According Forbes.com (Ashlee Ebeling, 03/01/10) 65% of Americans have no will or estate plan in place when they die. That is why every state has a plan in place if you die without a will. It is called an Intestacy Statute. In short, if you don't make a plan, the state has one already made for you. If you are part of the 65%, what happens to your property when you die? Usually your spouse or loved one will decide that an estate administration needs to be opened. More often than not, this will involve hiring the help of an attorney. A Petition for Administration must be filed with the court. Also a Family Tree will need to be included in some courts. A list of assets will need to be provided to the court. In some instances, the person seeking to be an administrator may be required to purchase a bond from an insurance company. They must notify all of the legal heirs of the deceased and ask them to sign a waiver consenting to them being named the Administrator of the Estate.

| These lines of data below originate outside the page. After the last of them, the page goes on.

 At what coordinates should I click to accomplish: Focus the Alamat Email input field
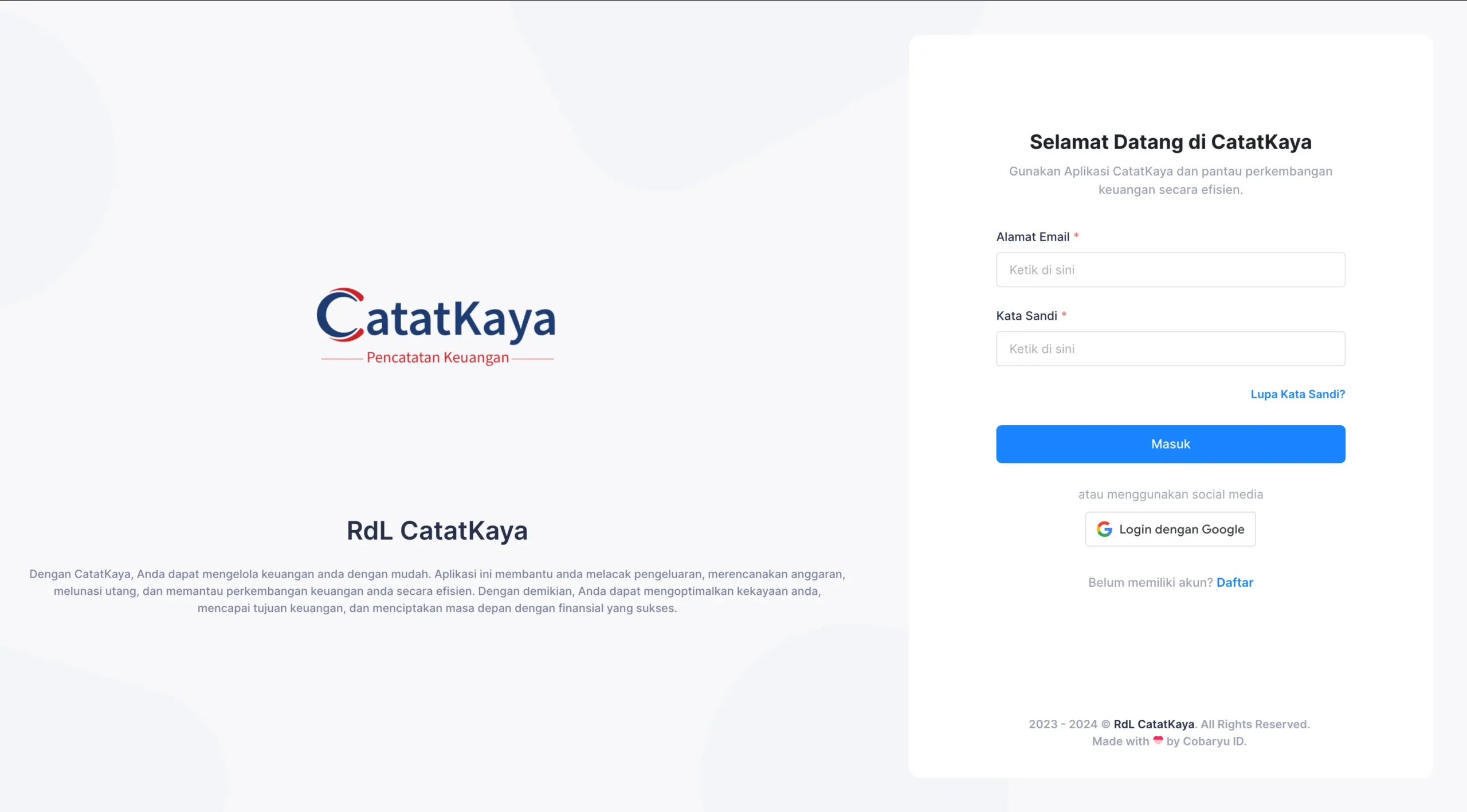pos(1170,270)
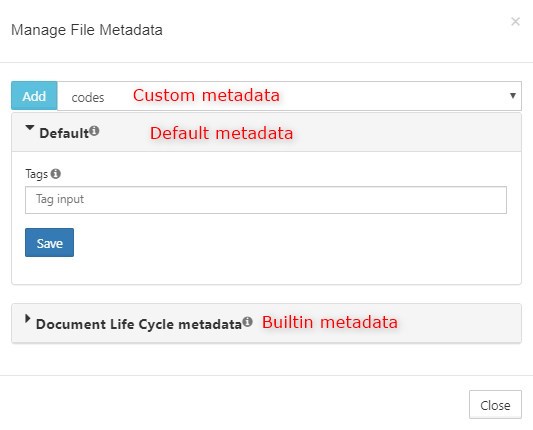Click the Tags field label

36,174
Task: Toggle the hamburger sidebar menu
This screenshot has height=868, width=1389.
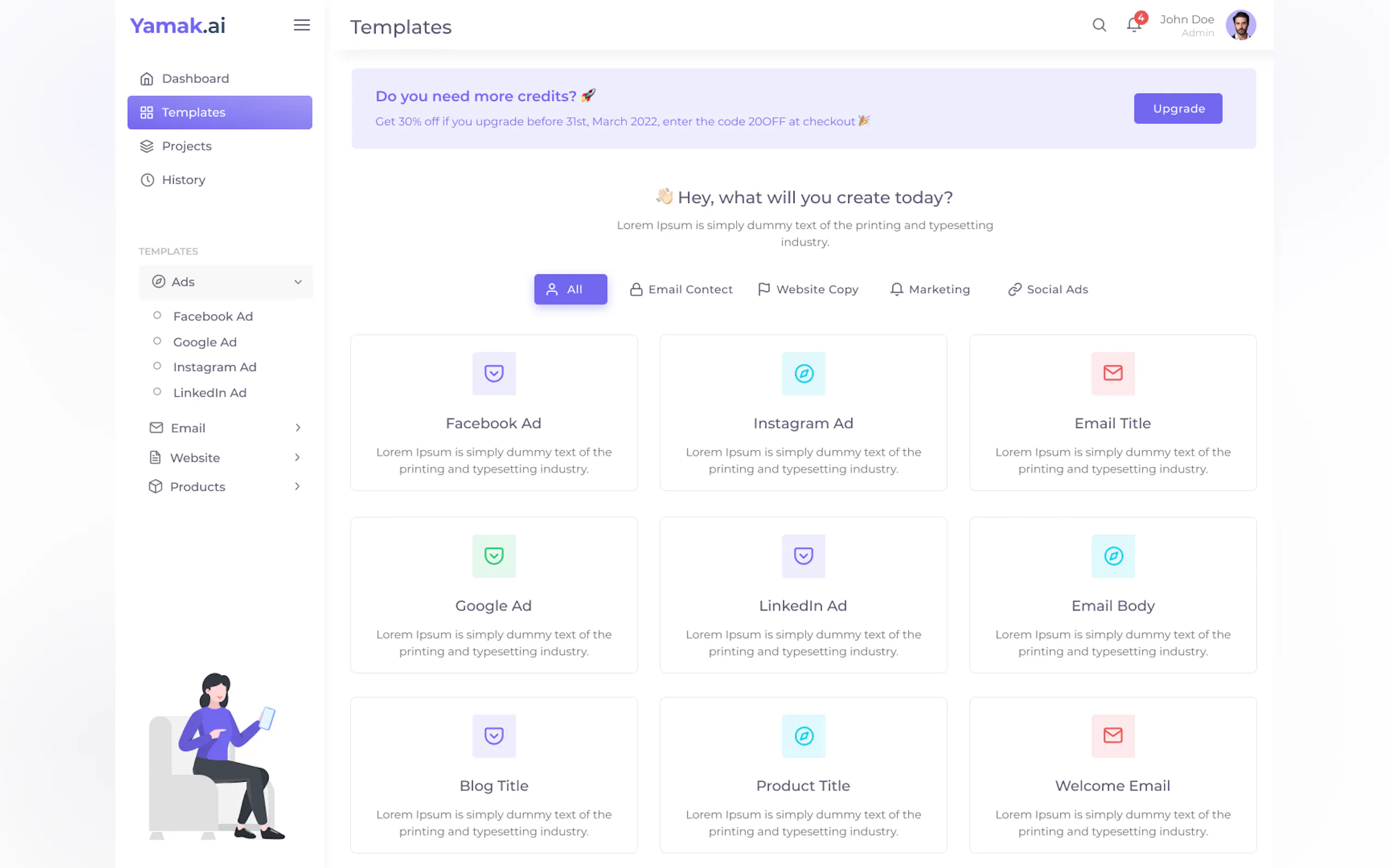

If no one contests them being named Administrator, the judge will issue an Order, called Letters of Administration, authorizing them to handle the estate. If they fail to sign the stipulation, at least one court appearance will be necessary. The problem with relying on New York's plan is that it may not fit your family. It might give money to people who will squander it. It could give money to:
  • Children with drug or alcohol issues.
  • A child facing bankruptcy, a lawsuit or divorce.
  • A child who is simply too young to handle it.
  • A spouse in a nursing home.
  • A spouse who may remarry.
In each of those cases all of the money that you spent a lifetime saving could be gone in a flash. For parents of minor children, having no plan can be especially problematic, because they can name a guardian for their children only in a will.